O problema para todos é que Mario Draghi não está sozinho: nunca conseguiria construir a tal teia sem o apoio dum certo mundo económico-político que tem os todos meios para impor as suas escolhas. E nem podemos esquecer o papel da Igreja.

Pessoalmente nunca tinha visto uma parede mediática tão densa e compacta e, ao falar com pessoas que ainda residem em Italia, a sensação é comum. Encontrar um diário que discorde de Draghi é praticamente impossível e o artigo de Il Fatto Quotidiano foi uma surpresa, sinal de que, talvez, foi alcançado o limite e começa a haver uma tomada de consciência (por enquanto limitada à Travaglio, que até ontem tinha cuidadosamente evitado estes tons).

O problema para todos é que quando o aparato económico-político fixar um objectivo, avança como um Caterpillar, atropelando qualquer voz dissonante, contornando as frágeis normas democráticas, resumindo velhos fantasmas (o perigo “fascista” em Italia, por exemplo) para operações de manipulação social e construindo uma muralha na qual parece não haver brechas. Nisso pode contar com a preciosíssima cumplicidade daquele que uma vez era chamado de jornalismo e que hoje não passa dum megafone enfadonho.

Quantos outros “Mario Draghi” há lá fora?

Consequência

Entretanto eis a consequência prática: nas eleições comunais, que acabaram às 15:00 horas de hoje, a afluência nacional tem sido de 43.94%, com poucas localidades onde mais de metade dos votantes foi às urnas, a maioria das quais no Sul do País (onde não poucas vezes o eleitor vai votar por razões que vão além da questão política). Segundo os primeiros dados, em Roma a participação tem sido de 40.68%.

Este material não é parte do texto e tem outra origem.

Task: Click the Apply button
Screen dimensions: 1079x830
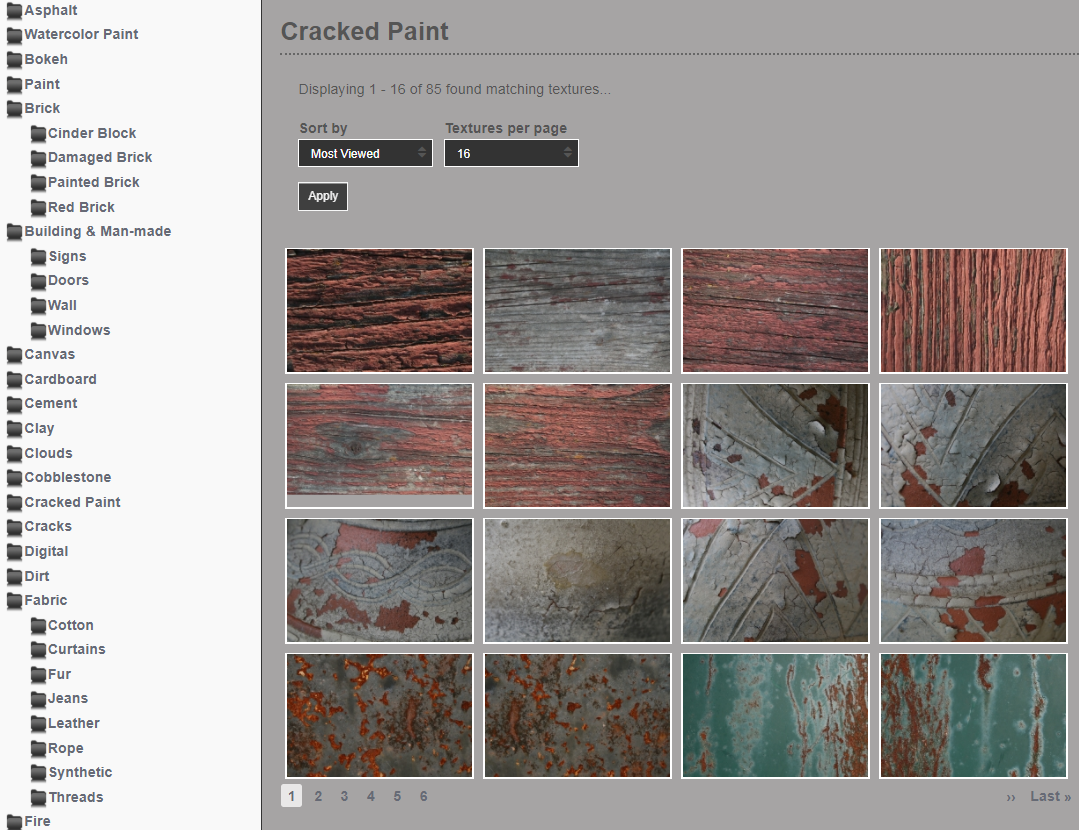Action: [x=323, y=196]
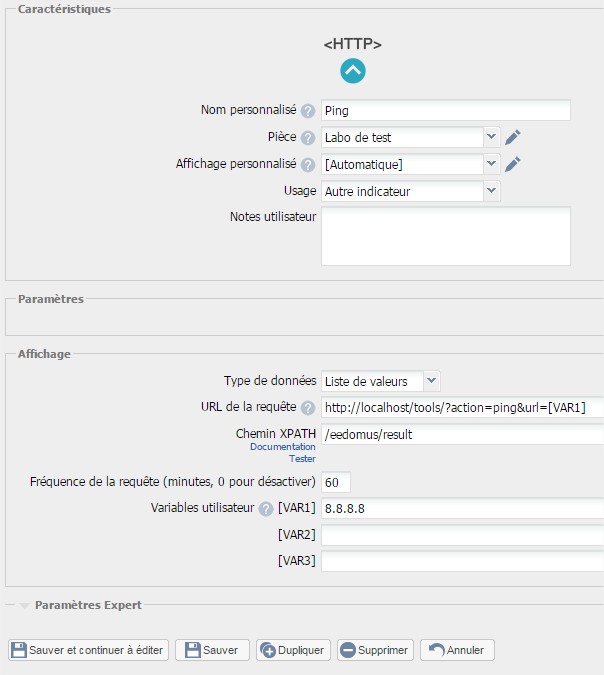Click help icon beside Affichage personnalisé

point(307,165)
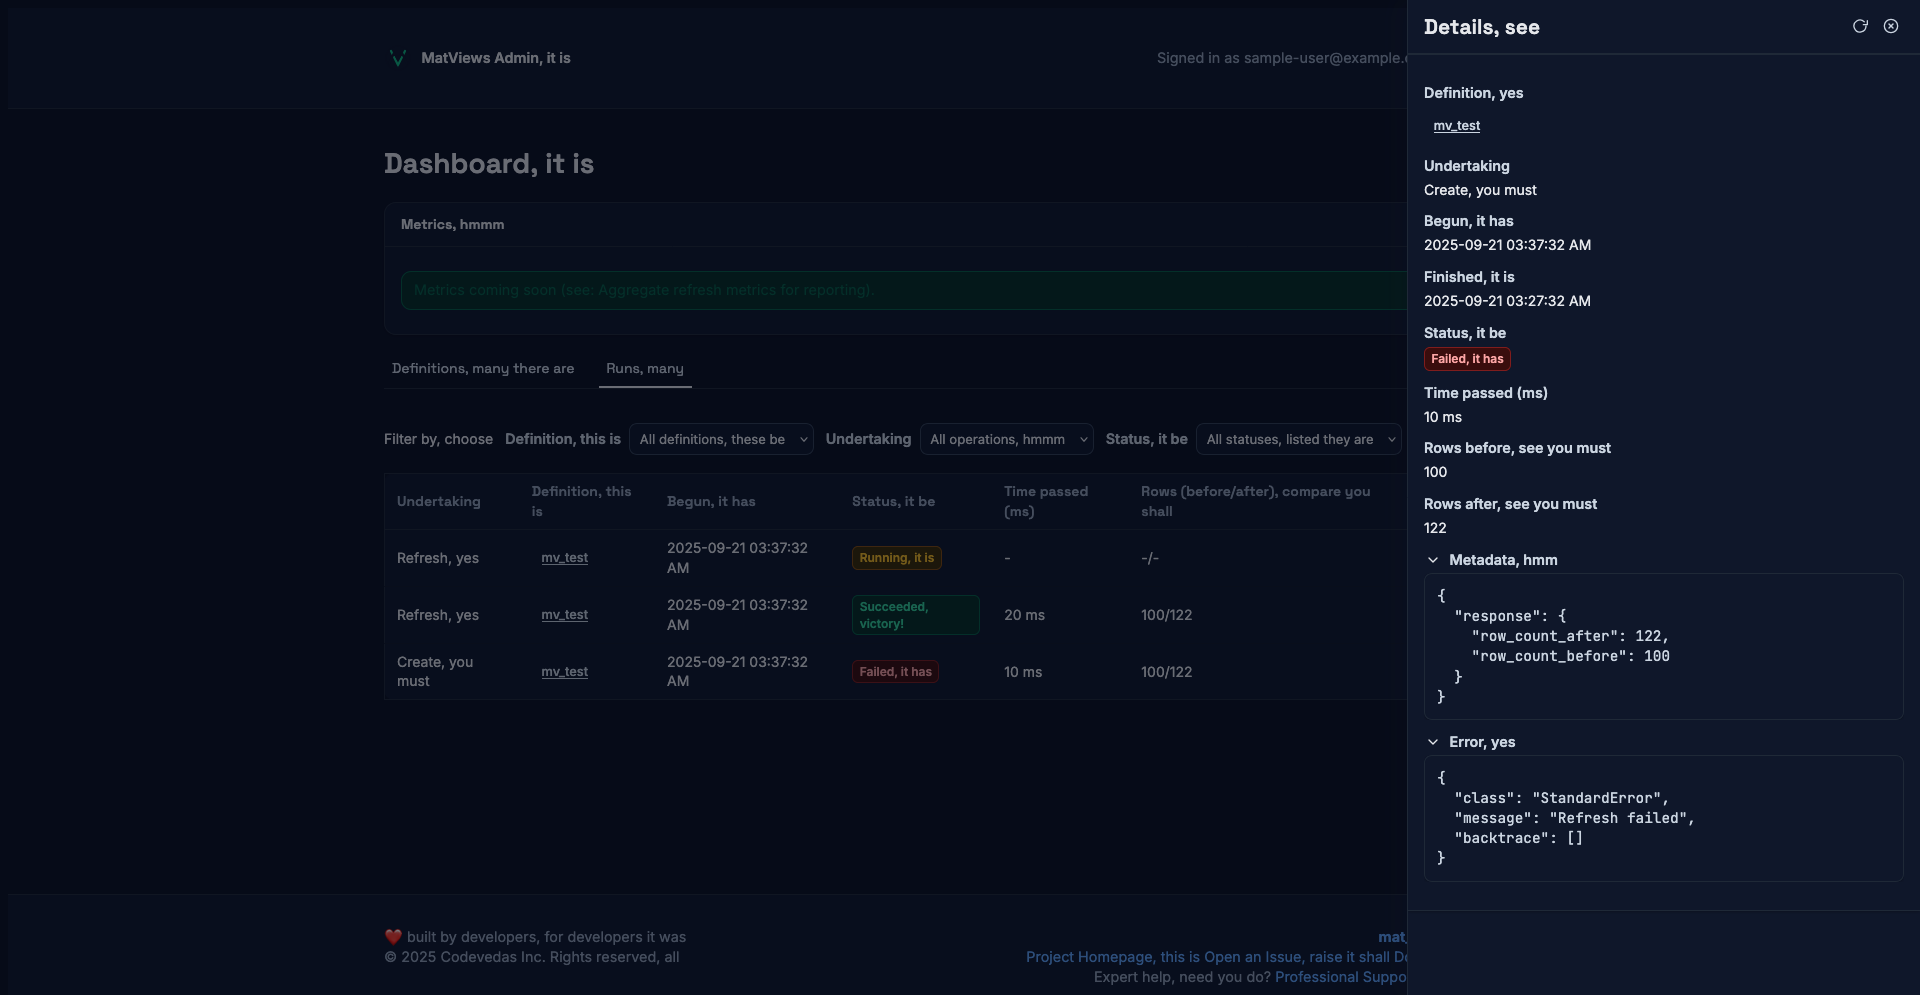
Task: Open the All statuses dropdown filter
Action: click(1298, 439)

Há um fosso entre a classe política e os cidadãos. Tecnicamente não é um problema: é suficiente um único votante para que as eleições sejam validadas. É por esta razão que os diários, nestas horas, estão a festejar a “vitória” do centro-esquerda, o conjunto de partidos que apoiam o governo de Draghi e os candidatos locais por ele apoiados.

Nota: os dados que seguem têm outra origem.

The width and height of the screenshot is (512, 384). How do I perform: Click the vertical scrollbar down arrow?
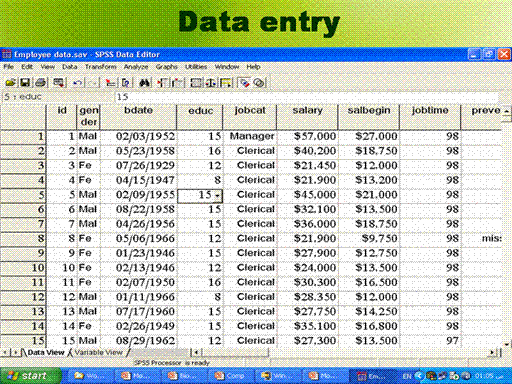pyautogui.click(x=507, y=345)
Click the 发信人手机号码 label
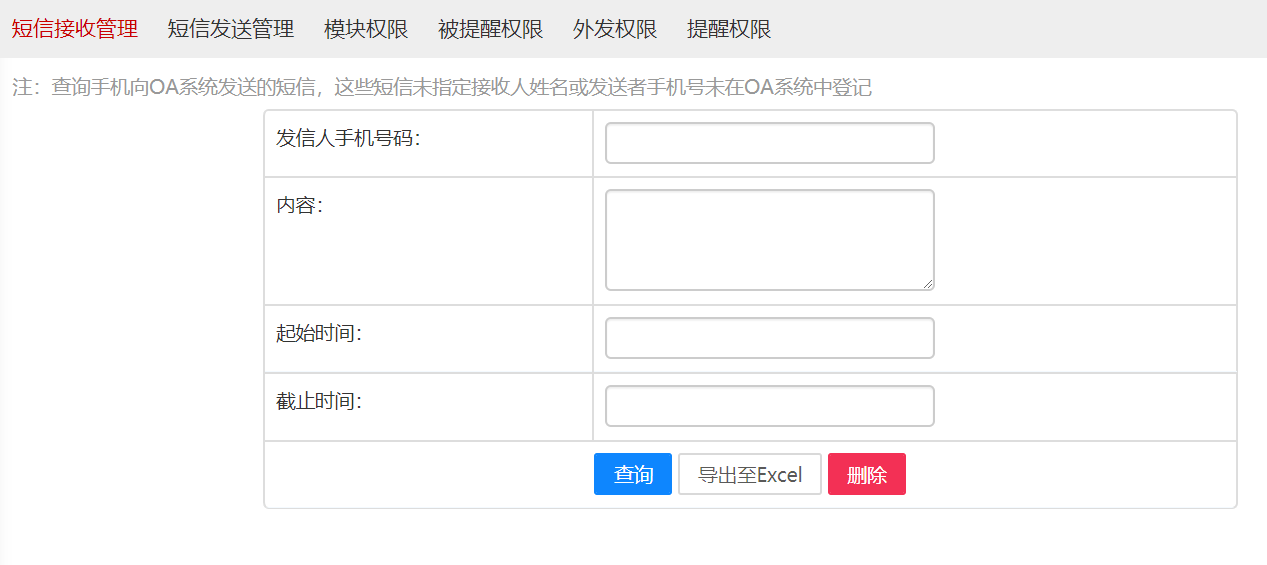The width and height of the screenshot is (1267, 565). coord(348,139)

No entanto, a exultação serve para esconder o principal dos problemas: esta classe política representa menos de metade dos que poderiam votar. Em Roma, por exemplo, quase 60% dos eleitores nem quer saber dos candidatos. Difícil falar em “vitória” com dados assim. Mas esta é a Italia de Mario Draghi: o resto da Europa que se cuide.

 

Ipse dixit.

2 Replies to “É um acaso”

  1. Consigo ver perfeitamente o PS a apoiar um Draghi português.
    Já não consigo dizer o mesmo do PCP.
    Por isso, isso da “esquerda” tem muito que se lhe diga.
    A realidade Portuguesa, não é a Italiana nem a Soviética, nem a Cubana etc

    Faz-me lembrar “os verdes”, na Alemanha são o partido mais pró Nato no parlamento (bizzaria), já os Portugueses são anti Nato.

    Mas numa coisa concordamos, o caso do Draghi não diz respeito apenas à Itália, é também um problema europeu.